California leads the list of most congested interstates, with too many vehicles on 85% of its urban highway mileage. Maryland is second with congestion on 75% of its urban interstate system, followed by New Jersey with 73%, according to the TRIP report.
Interstates tend to be in better condition than state-funded roads and bridges, TRIP said in its report, but the system lacks the required funding for needed improvements and repairs.
"An aging interstate system will increasingly require more long-term, costly repairs," the report said.
The Transportation Department estimates that the current backlog of needed improvements to the interstate system is $189 billion, said Will Wilkins, TRIP's executive director.
The backlog includes $100 billion of needed upgrades and expansions, $59 billion to restore the pavement that is being hammered by increasing numbers of cars and trucks, and $30 billion to bring interstate bridges to a state of good repair, Wilkins said.
Available funding for interstate renovation and expansion projects is only 61% of what is needed, he said.
"The long-term vision that helped establish the current interstate system 60 years ago is needed again today," Wilkins said. "Transportation investment and a sustainable, long-term funding source for the federal surface transportation program must remain a priority."

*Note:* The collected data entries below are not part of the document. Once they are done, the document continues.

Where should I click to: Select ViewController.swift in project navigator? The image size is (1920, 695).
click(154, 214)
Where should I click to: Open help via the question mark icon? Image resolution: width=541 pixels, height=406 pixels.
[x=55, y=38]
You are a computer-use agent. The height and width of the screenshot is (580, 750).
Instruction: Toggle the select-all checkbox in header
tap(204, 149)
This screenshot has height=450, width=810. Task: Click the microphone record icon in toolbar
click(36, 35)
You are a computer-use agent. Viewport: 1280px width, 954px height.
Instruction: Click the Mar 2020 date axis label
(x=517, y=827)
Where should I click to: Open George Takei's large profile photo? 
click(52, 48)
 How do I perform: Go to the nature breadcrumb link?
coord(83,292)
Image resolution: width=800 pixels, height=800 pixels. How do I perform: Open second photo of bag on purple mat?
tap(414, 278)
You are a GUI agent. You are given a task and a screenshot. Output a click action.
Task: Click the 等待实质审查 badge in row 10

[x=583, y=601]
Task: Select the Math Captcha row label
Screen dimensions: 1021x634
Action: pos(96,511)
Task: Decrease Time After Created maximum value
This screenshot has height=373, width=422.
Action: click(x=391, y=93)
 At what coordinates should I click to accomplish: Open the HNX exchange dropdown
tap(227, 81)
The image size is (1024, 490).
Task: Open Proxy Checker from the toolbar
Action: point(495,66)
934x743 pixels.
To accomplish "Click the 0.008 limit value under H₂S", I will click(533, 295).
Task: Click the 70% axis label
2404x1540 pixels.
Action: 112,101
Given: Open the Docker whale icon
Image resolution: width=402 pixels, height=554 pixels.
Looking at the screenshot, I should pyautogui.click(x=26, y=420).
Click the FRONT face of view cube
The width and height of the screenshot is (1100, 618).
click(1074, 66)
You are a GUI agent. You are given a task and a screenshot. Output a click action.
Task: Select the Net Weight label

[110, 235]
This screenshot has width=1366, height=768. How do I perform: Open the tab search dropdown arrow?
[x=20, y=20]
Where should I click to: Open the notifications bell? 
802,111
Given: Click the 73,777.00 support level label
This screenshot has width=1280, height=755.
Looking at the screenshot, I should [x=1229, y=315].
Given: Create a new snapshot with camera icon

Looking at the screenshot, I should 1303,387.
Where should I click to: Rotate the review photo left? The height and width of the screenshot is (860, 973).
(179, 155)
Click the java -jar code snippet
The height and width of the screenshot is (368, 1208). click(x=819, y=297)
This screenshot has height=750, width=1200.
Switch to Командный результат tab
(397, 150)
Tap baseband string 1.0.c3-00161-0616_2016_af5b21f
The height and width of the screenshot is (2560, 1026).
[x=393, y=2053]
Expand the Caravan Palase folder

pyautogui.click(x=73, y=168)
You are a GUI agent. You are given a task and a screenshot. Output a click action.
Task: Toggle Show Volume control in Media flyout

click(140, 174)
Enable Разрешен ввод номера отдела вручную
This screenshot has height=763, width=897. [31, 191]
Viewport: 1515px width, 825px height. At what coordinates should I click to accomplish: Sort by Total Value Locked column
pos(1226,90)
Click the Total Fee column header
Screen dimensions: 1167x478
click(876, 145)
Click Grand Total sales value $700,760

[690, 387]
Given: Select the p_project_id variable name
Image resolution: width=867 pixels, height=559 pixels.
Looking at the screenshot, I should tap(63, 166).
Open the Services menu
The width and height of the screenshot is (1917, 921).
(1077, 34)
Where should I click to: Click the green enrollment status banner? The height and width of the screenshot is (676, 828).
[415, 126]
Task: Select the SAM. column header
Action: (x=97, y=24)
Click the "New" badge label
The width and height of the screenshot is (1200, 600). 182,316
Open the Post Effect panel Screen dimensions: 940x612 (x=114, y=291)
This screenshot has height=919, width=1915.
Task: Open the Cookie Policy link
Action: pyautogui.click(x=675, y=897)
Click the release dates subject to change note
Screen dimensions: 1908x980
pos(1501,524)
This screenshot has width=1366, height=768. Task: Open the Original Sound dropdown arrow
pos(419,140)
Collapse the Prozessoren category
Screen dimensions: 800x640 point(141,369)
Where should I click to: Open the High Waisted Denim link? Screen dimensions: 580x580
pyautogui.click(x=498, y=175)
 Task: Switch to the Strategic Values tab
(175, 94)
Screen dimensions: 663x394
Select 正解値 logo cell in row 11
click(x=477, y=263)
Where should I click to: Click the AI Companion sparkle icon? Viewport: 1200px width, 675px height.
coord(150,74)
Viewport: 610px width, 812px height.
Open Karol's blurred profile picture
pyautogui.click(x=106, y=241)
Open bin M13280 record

The interstate system has provided mobility for personal travel and cargo in every state, said Bud Wright, executive director of the American Association of State Highway and Transportation Officials.
The building of the national highway grid was a remarkable achievement that helped make the U.S. economy the world's leader, he said.
But large sections of the once fabulous roadways are in disrepair and some of the original bridges are still in use, serving heavy traffic loads long after their projected life spans have passed, Wright said.
"We must face the facts of where we are today," Wright said. "State departments of transportation are struggling to maintain their portions of this critical national network while demand keeps growing, even when many states have substantially increased their highway funding."
The $305 billion of federal funding in the five-year Fixing America's Surface Transportation (FAST) Act provides only a modest increase in spending through fiscal 2020, Wright said.
The interstate highway system is a national infrastructure asset that the entire country depends on, Wright said.
"As a nation, we must ask ourselves if we are taking care of that asset and increasing its value and the economic payoff it delivers, or if we are letting it languish and lose value," he said.